DIRECTIONS: Please restate each entry that appears below word for word, without its pictures.

[Screenshot grounding data]

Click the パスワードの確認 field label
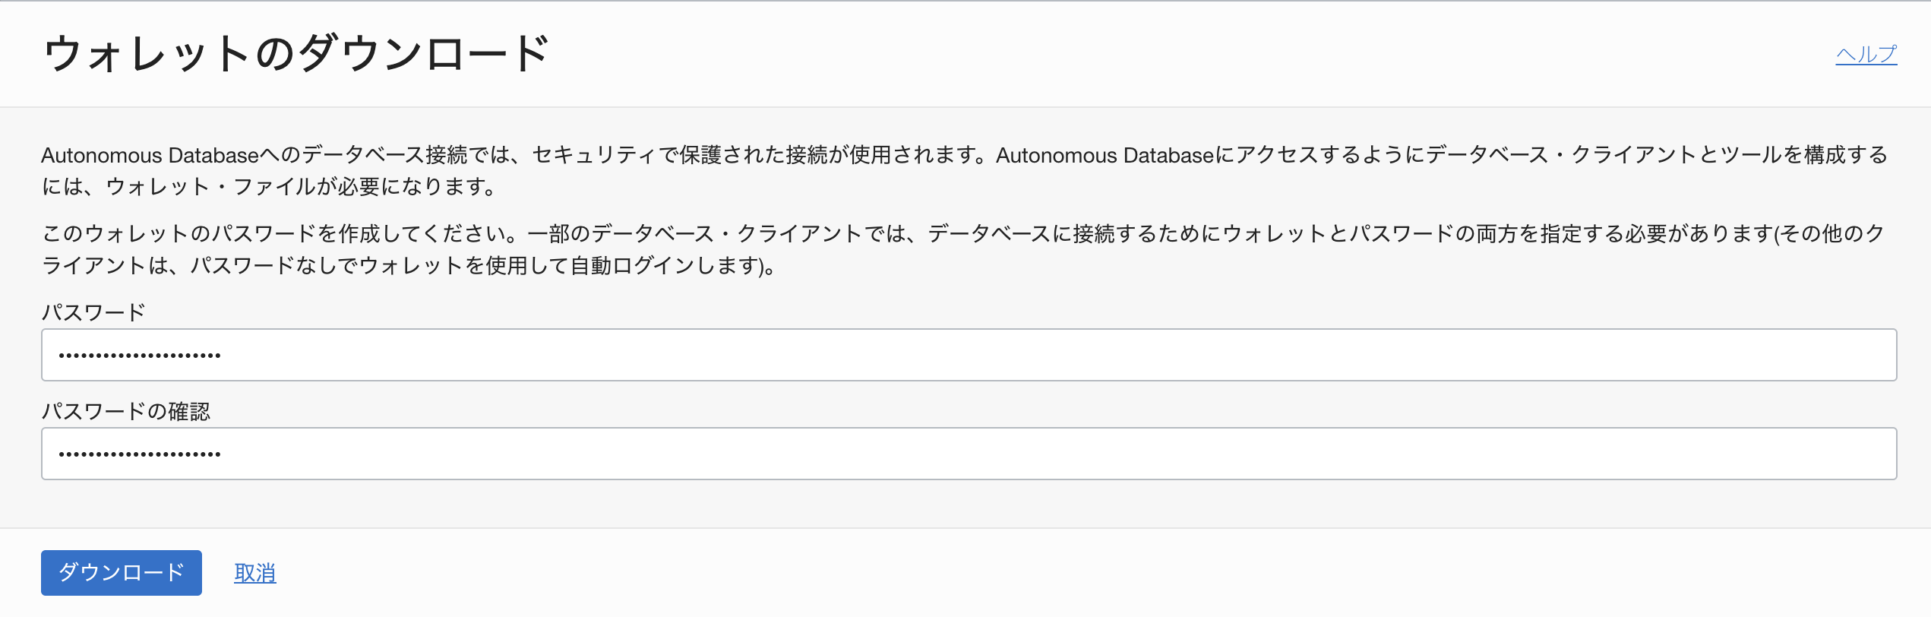This screenshot has height=617, width=1931. (x=125, y=411)
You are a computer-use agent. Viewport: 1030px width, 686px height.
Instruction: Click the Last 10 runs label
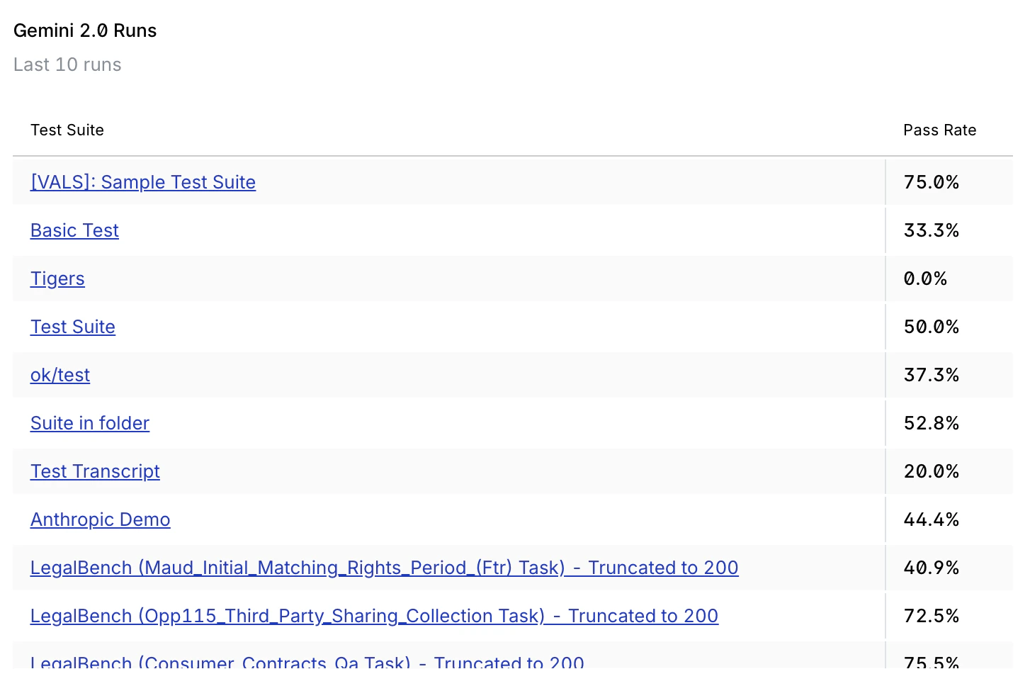point(67,64)
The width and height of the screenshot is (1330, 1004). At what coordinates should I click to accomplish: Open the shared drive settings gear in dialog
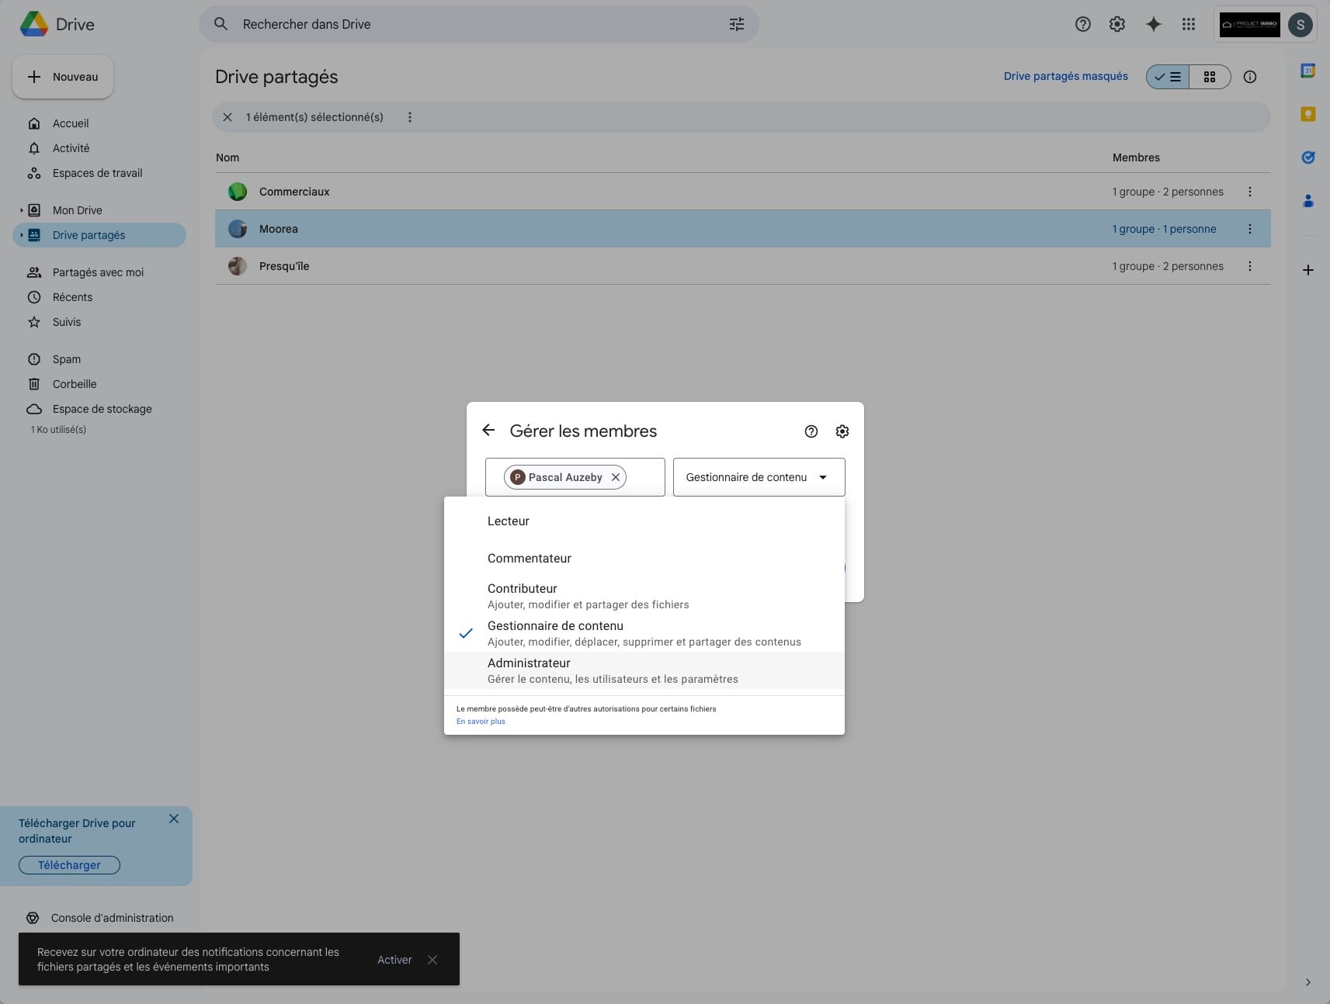[842, 431]
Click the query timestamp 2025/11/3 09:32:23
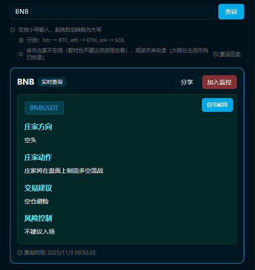This screenshot has height=270, width=255. 71,253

ANSWER TO THIS PROBLEM:
Click the パスワードの確認 field label
This screenshot has height=617, width=1931. (x=125, y=411)
You are a computer-use agent. Viewport: 1030px width, 686px height.
Instruction: Click the Last 10 runs label
point(67,64)
The width and height of the screenshot is (1330, 1004). At what coordinates should I click to accomplish: Open the shared drive settings gear in dialog
[842, 431]
Click the query timestamp 2025/11/3 09:32:23
This screenshot has height=270, width=255. 71,253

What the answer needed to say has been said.